It is recognized that recruiting patients with POMS into randomized clinical trials is challenging.9 In view of this, the sample size in CONNECT was based on feasibility and was not powered to detect statistical differences between treatments on the primary end point. Although statistical inference cannot be drawn, the proportion of patients who were free from N or NE T2 hyperintense lesions at 96 weeks was higher among 68 patients who completed DMF treatment than 42 patients who completed IFNβ-1a treatment. Furthermore, despite an imbalance in the number of patients in the treatment groups for the completer analysis, the higher proportion of patients who were free from N or NE T2 hyperintense lesions with DMF vs IFNβ-1a was confirmed by the sensitivity analysis in the ITT population (10 of 78 patients receiving DMF [12.8%] vs 2 of 72 patients receiving IFNβ-1a [2.8%]). A statistically significant decrease was found in the mean number of N or NE T2 hyperintense lesions among patients treated with DMF vs IFNβ-1a, which suggests a beneficial effect of DMF vs IFNβ-1a on radiographical outcomes in POMS, as do data for other secondary MRI end points.

Clinical outcomes regarding risk of relapse, proportion of patients who were relapse free at week 96, and AAR were also more favorable with DMF than IFNβ-1a. MRI and clinical end points for DMF in our trial were consistent with the phase 2, 24-week FOCUS study16 and its 96-week extension study, CONNECTED,18 in patients with POMS. Our data were also consistent with data from an integrated post hoc analysis in young adults aged 18 to 25 years from 2 pivotal phase 3 DMF studies, DEFINE and CONFIRM.28 The ARR of 0.20 (95% CI, 0.12-0.34) in those studies was similar to our trial’s ARR of 0.24 (95% CI, 0.15-0.39) even though young adults in DEFINE and CONFIRM treated with DMF had a longer mean time after MS diagnosis (2.1 vs 0.9 years) and higher baseline EDSS (2.1 vs 1.2) compared with patients treated with DMF in CONNECT.

Safety profiles of IFNβ-1a and DMF in this trial were consistent with the established safety profile in adults.12,13,15,16,18,23,24,29 Safety findings among pediatric patients treated with DMF in our trial were also consistent with those reported for patients with POMS treated with DMF in the FOCUS16 and CONNECTED18 studies.
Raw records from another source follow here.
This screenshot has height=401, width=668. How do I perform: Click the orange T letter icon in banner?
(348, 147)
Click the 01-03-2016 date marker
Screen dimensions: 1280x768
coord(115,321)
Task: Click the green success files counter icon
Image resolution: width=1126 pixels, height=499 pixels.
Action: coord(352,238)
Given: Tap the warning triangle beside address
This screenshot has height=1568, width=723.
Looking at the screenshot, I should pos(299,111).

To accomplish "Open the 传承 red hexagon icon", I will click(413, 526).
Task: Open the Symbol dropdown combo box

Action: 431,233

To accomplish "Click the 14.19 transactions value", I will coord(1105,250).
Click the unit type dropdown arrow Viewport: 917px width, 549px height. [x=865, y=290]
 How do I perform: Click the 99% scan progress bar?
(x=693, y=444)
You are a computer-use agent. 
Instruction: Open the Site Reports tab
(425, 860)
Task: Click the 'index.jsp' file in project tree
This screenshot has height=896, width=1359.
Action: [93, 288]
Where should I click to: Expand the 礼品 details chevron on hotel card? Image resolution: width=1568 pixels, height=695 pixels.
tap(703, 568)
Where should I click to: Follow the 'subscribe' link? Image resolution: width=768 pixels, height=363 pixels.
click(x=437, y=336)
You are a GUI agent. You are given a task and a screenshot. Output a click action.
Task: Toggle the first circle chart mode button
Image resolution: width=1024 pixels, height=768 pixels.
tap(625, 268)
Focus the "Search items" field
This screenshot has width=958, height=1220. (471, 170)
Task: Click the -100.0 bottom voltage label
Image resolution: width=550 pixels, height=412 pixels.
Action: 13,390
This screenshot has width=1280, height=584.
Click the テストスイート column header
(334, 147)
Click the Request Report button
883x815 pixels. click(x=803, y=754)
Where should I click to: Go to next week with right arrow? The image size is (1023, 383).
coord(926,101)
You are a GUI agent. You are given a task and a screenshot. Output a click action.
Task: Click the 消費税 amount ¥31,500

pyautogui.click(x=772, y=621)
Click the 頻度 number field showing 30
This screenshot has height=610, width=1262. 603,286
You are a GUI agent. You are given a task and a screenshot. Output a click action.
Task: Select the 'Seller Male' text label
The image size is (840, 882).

Decreases in lymphocytes noted in our trial were of a similar magnitude to those observed in previous pediatric studies of DMF,16,18 as well as studies in adults.12,13

Outside of efficacy and safety data, the observation that a higher proportion of patients in the DMF group (79.5%) vs the IFNβ-1a group (56.9%) completed the 96-week trial period is worthy of discussion. In terms of baseline disease characteristics, the population who completed the trial was similar to the randomized population and therefore may be representative of the overall randomized population. The imbalance in patients completing the trial may be partially explained by 2 factors. First, although disease activity was similar at baseline by treatment group, the higher rates of discontinuation were likely due to lower efficacy for IFN, as suggested by higher relapse rates. In addition, the open-label nature of the trial and the development of an alternative therapy that was licensed and became available while the trial was ongoing may have driven a higher discontinuation rate in the interferon group.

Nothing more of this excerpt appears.